At what point did it stop being alright to call someone your boyfriend or girlfriend? It seems that once certain people hit a certain age, somewhere around the mid-30s by my reckoning, they think it's childish to use those terms and instead revert to the far more clinical 'partner'.
It's not that I don't understand the reasoning behind the reluctance to use 'boyfriend' or 'girlfriend' once you are a certain number of years or failed marriages into life. I'm sure there is a section of society that thinks 'boyfriend' and 'girlfriend' is the reserve of teenagers and 'partner' is for middle-aged divorcees.
What I don't understand is why the latter demographic are so afraid to use youthful terms to describe their 'partner'. Chances are this is the one aspect of their life in which it's still appropriate to use teenager terminology because as one grows older, and every element of their life becomes dominated by reason, a romantic relationship is the one constant that continues to defy logic.
It's my experience that a girlfriend can excite, inspire, frustrate, infuriate and delight in ways that nothing else can once you're out of childhood.

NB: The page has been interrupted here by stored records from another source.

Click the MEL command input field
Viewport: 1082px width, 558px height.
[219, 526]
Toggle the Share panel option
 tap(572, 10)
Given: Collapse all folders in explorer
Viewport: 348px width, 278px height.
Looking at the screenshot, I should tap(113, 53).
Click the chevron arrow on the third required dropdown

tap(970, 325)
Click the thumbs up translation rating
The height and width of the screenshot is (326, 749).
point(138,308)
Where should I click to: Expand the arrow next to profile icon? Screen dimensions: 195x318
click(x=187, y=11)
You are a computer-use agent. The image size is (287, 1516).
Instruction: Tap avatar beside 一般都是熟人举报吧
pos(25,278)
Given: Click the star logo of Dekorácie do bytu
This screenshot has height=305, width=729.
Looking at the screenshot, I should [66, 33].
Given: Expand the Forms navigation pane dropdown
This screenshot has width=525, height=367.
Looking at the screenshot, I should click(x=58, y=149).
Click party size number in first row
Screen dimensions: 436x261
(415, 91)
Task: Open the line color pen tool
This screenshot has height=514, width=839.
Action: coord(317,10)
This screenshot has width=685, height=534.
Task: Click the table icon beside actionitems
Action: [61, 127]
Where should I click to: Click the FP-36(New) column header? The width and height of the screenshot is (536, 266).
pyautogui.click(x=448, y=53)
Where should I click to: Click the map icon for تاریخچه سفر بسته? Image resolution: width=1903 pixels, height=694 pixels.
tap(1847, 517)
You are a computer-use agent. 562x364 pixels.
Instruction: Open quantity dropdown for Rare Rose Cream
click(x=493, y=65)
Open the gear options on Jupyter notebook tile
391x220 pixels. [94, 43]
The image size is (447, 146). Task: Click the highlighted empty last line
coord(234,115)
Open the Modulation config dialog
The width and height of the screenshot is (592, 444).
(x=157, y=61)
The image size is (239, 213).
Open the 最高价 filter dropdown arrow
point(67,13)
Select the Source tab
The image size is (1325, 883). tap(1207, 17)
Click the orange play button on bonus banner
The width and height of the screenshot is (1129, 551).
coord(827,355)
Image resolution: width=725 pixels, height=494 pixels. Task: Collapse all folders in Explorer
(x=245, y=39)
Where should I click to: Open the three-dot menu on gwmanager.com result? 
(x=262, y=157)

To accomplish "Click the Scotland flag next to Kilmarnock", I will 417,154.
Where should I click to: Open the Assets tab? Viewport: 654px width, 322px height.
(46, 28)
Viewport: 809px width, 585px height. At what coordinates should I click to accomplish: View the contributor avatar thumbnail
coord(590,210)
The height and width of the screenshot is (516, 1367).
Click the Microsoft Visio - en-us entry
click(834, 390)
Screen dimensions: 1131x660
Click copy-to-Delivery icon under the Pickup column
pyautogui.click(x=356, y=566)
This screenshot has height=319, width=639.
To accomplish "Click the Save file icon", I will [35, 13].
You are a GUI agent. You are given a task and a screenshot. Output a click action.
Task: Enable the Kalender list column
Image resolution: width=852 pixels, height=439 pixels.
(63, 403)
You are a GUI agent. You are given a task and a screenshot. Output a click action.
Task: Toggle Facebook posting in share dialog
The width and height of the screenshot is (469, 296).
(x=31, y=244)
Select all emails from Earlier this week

I can't speak for having a boyfriend but my lady reliably informs me that I can at the very least frustrate and infuriate to beat the band.
A relationship, by it's very nature, is illogical in that it requires us to go against our most primal urges by being monogamous. But therein lies the beauty of the whole logic-free situation, it doesn't really make sense to shack up with one other individual, especially these days when the chances are greater than ever that it will end in acrimony.
Yet all over the globe people of all ages continue to pursue these wondrously illogical relationships, displaying the kind of abandon normally reserved for teenagers. Surely then when labeling the other participant in this foolhardy arrangement they should stick with the lighter, more youthful names, rather than a term as sanitized and safe as 'partner'.